Wäre es nicht seriöser gewesen, einfach nichts zu sagen. Hier wird doch eine Ohrfeige mit einer Ohrfeige beantwortet …
Ja. Aber das kann natürlich auch nötig sein. Elon Musk hat Spaß daran, eine Welle zu machen mit seiner Position in der Welt. Er schreibt kurze Sätze, die relativ häufig identisch sind mit dem, was die Konservativen denken. Und diese kurzen Sätze lösen einen Tsunami aus.
Wenn irgendein amerikanischer Milliardär auf einer Meinungsplattform sagt, nur die AfD könne Germany retten, dann bricht in Deutschland die Welt zusammen. Das ist sehr lustig und zeigt auch, wie gewillt die andere Seite ist, die bürgerlichen Elemente der Gesellschaft zu verlassen. Denn es ist ja ein regelrechter Kulturkampf
Aber wie lustig ist es, dass diese Empörung auch noch auf dieser angeblich rechtsradikalen Plattform stattfindet?
Das hat auch damit zu tun, dass sie sich selbst nicht glauben. Die Kritiker und Empörten wissen genau, dass X keine rechtsradikale Plattform ist. Sie glauben selber nicht, was sie von X behaupten und posten selbst fröhlich weiter auf X. Sie machen also am Marktplatz weiter mit. Sie schreien ‘Feuer, Feuer‘, obwohl keins ausgebrochen ist. Insofern ist das Ganze ein relativ lustiges Spiel. Deshalb bin ich gerne auf X unterwegs, weil ich das so verstehe.
Versuche Dich bitte mal in den Kopf dieser Leute einzuschleichen: Da machst du jahrelang medial einen gigantischen Propagandaterror gegen die AfD. Du machst Propaganda ohne Ende. Du hast Vorfeldorganisationen mit hunderten von Millionen Euro aufgebaut. Und dann schreibt der Chef von X einen Satz und du regst dich unfassbar darüber auf, dass die Meinungsfreiheit in Gefahr sei. Wie kannst du das vor dir selbst argumentieren?
Das kannst du, indem du die Meinungsfreiheit so umdefinierst, wie du auch die Demokratie umdefinierst.
Aber wie kann man mit diesem eklatanten Widerspruch leben? Das begreife ich nicht …
Ganz einfach: Meinungsfreiheit ist, wenn man Meinungen hat, die vom Bösen weglaufen. Man hat Meinungen, die progressiv in eine bessere Welt führen.

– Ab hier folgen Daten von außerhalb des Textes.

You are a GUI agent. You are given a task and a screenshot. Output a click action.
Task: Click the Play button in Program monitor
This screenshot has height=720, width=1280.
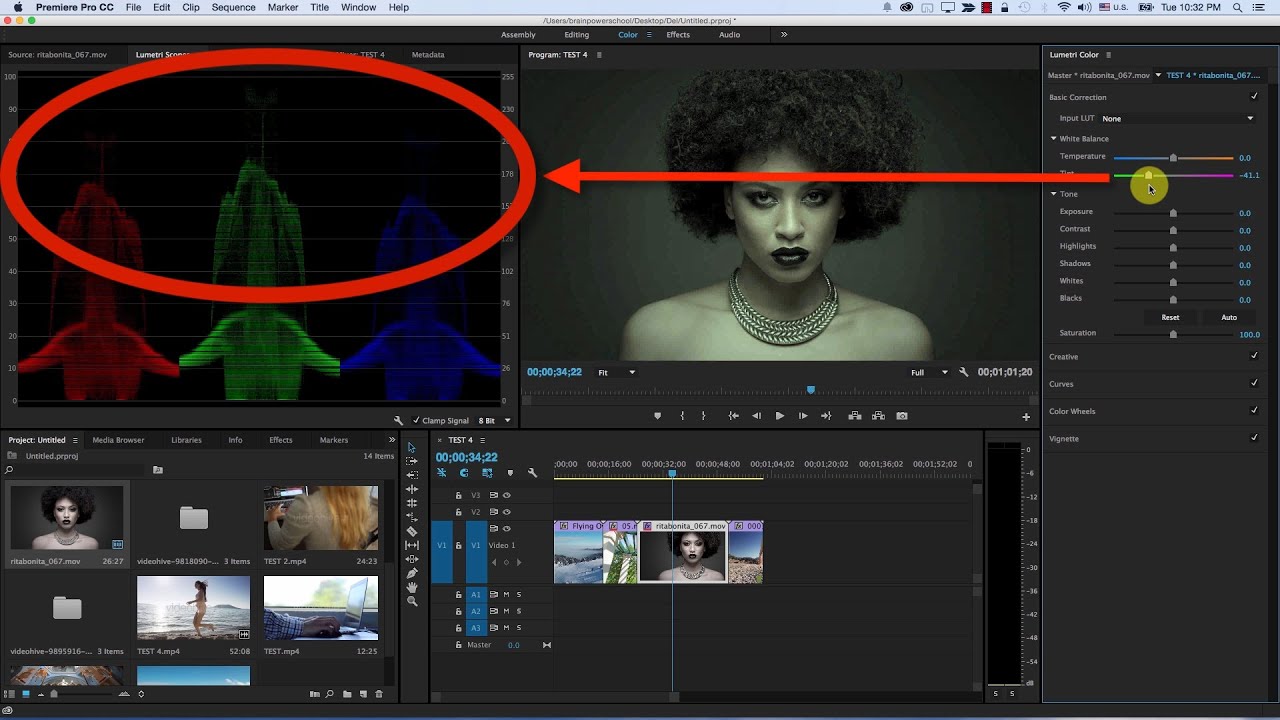780,416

Das bedeutet automatisch, dass Meinungen, die da nicht mitgehen wollen in diese neue ‘brave new world‘, natürlich böse sind. Und dann kannst du das wunderbar verargumentieren, genauso, wie unsere Politiker unsere Demokratie definieren als eine Demokratie, in der verdächtig konservative Lebensauffassungen einfach eliminiert werden. Das heißt also: Demokratie ist nur dann eine, wenn irgendwelche bösen Onkels am Weihnachtstag nicht mehr bei uns sitzen und keine – in deren Augen – rechtsradikalen Sachen mehr stricken.

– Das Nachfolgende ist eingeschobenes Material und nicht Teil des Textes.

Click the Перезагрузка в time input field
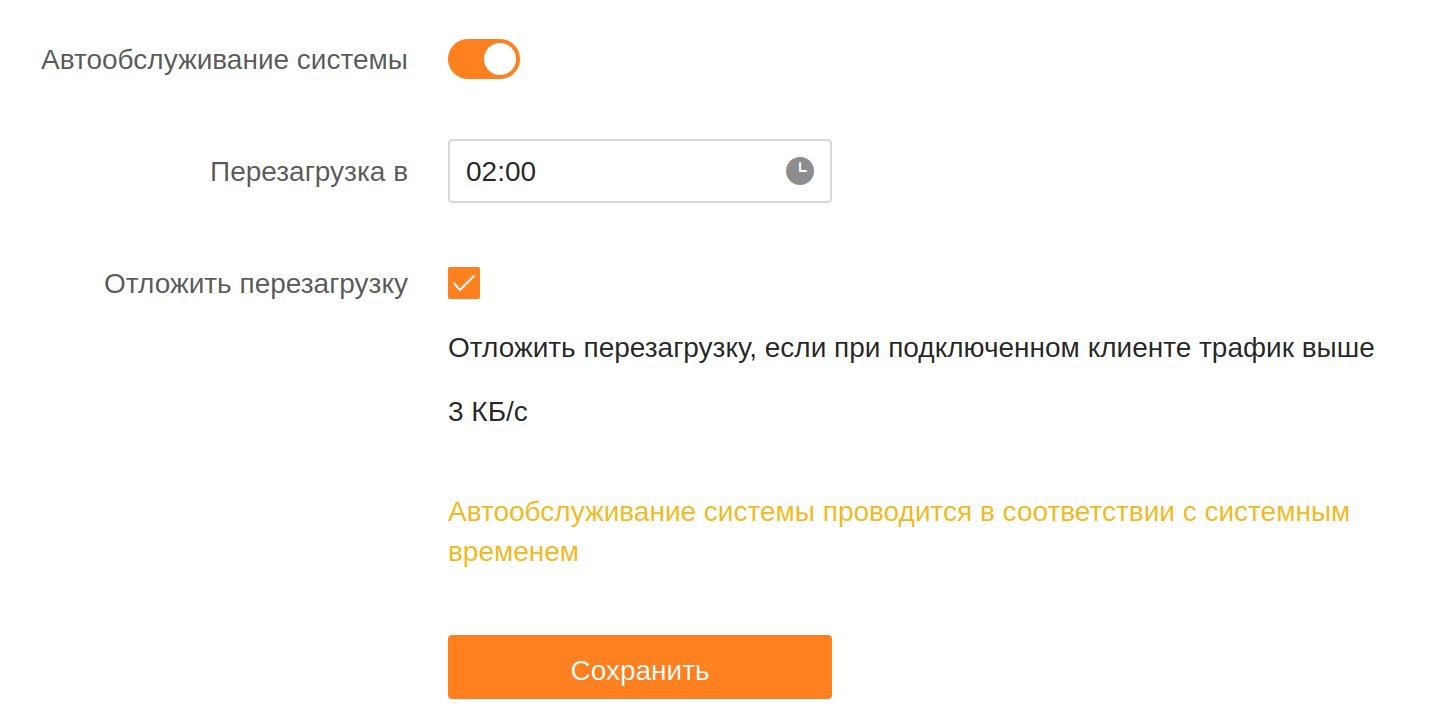Image resolution: width=1437 pixels, height=715 pixels. coord(620,171)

Kann es sein, dass diese Menschen längst im Besitz der absoluten Wahrheit sind und dass sie für sich festgestellt haben, dass Demokratie und Meinungsfreiheit gar nicht mehr nötig und nicht zielführend sind? Wozu brauchst du Meinungsfreiheit, wenn du definitiv weißt, was das Richtige ist? Dann brauchst du doch keine Meinungsfreiheit. Die stört nur noch das große universelle und endgültige Wissen …
Du musste es aus formellen Gründen machen.
Aber warum?
Weil es sonst zu unmaskiert wäre. Ein glücklich machender Totalsozialismus, wo sie sagen würden Meinungsfreiheit gibt es nicht mehr, weil es nur eine gute Meinung gibt, das wäre für manche empfindliche Gemüter einfach zu ehrlich.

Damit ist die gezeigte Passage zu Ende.